#### [RECORDS SUPPLIED]
+--

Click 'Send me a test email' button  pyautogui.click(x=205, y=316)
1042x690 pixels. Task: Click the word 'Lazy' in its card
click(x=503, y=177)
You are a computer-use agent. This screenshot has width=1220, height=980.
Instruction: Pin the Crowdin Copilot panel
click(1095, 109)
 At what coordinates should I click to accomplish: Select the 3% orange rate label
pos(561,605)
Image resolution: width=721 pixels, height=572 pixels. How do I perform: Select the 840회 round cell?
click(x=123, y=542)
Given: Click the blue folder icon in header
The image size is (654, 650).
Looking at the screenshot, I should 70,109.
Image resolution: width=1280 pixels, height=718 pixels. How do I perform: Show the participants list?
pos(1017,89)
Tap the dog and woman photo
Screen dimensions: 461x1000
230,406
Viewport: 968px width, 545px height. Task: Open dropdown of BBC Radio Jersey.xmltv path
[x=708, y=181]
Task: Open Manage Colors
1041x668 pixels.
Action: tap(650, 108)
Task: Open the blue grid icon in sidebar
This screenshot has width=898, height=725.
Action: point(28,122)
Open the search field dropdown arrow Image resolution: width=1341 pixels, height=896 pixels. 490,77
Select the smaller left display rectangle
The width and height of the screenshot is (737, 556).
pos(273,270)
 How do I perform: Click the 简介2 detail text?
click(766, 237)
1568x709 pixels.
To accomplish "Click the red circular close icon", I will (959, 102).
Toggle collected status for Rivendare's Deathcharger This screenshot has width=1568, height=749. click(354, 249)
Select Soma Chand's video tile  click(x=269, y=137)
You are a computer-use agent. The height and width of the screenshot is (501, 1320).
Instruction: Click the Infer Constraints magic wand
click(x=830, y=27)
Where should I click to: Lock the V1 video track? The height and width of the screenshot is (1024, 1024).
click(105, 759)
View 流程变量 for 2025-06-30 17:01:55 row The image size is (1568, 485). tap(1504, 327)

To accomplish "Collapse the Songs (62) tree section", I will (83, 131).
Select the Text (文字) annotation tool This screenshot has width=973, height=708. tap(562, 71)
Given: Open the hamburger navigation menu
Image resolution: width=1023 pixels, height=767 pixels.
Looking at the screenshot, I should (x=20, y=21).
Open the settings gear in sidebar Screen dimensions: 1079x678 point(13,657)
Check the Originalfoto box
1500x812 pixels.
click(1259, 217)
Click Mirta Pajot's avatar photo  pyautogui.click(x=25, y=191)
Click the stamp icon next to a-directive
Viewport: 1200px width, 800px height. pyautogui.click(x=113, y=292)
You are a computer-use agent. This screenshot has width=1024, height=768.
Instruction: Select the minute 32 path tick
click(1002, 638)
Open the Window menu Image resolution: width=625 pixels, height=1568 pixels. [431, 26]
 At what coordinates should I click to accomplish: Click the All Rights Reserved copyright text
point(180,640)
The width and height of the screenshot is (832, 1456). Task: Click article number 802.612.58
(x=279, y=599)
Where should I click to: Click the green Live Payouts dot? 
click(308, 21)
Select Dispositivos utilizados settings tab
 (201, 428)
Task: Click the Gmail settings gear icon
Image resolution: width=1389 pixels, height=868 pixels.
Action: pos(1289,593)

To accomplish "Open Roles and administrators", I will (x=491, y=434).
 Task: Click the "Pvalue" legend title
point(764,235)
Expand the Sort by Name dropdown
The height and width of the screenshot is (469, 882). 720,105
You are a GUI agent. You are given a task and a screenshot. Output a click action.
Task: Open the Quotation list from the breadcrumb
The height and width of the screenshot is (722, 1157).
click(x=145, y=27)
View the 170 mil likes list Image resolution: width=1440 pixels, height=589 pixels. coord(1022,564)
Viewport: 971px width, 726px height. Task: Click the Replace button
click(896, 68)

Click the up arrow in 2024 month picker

+--

#### [WHAT IS REQUIRED]
List each line in the listing that contains the string "will".

#### [REPLY TO THE EXERCISE]
To accomplish "Click the red circular close icon", I will (959, 102).
To accomplish "Collapse the Songs (62) tree section", I will (83, 131).
To accomplish "Open Roles and administrators", I will (x=491, y=434).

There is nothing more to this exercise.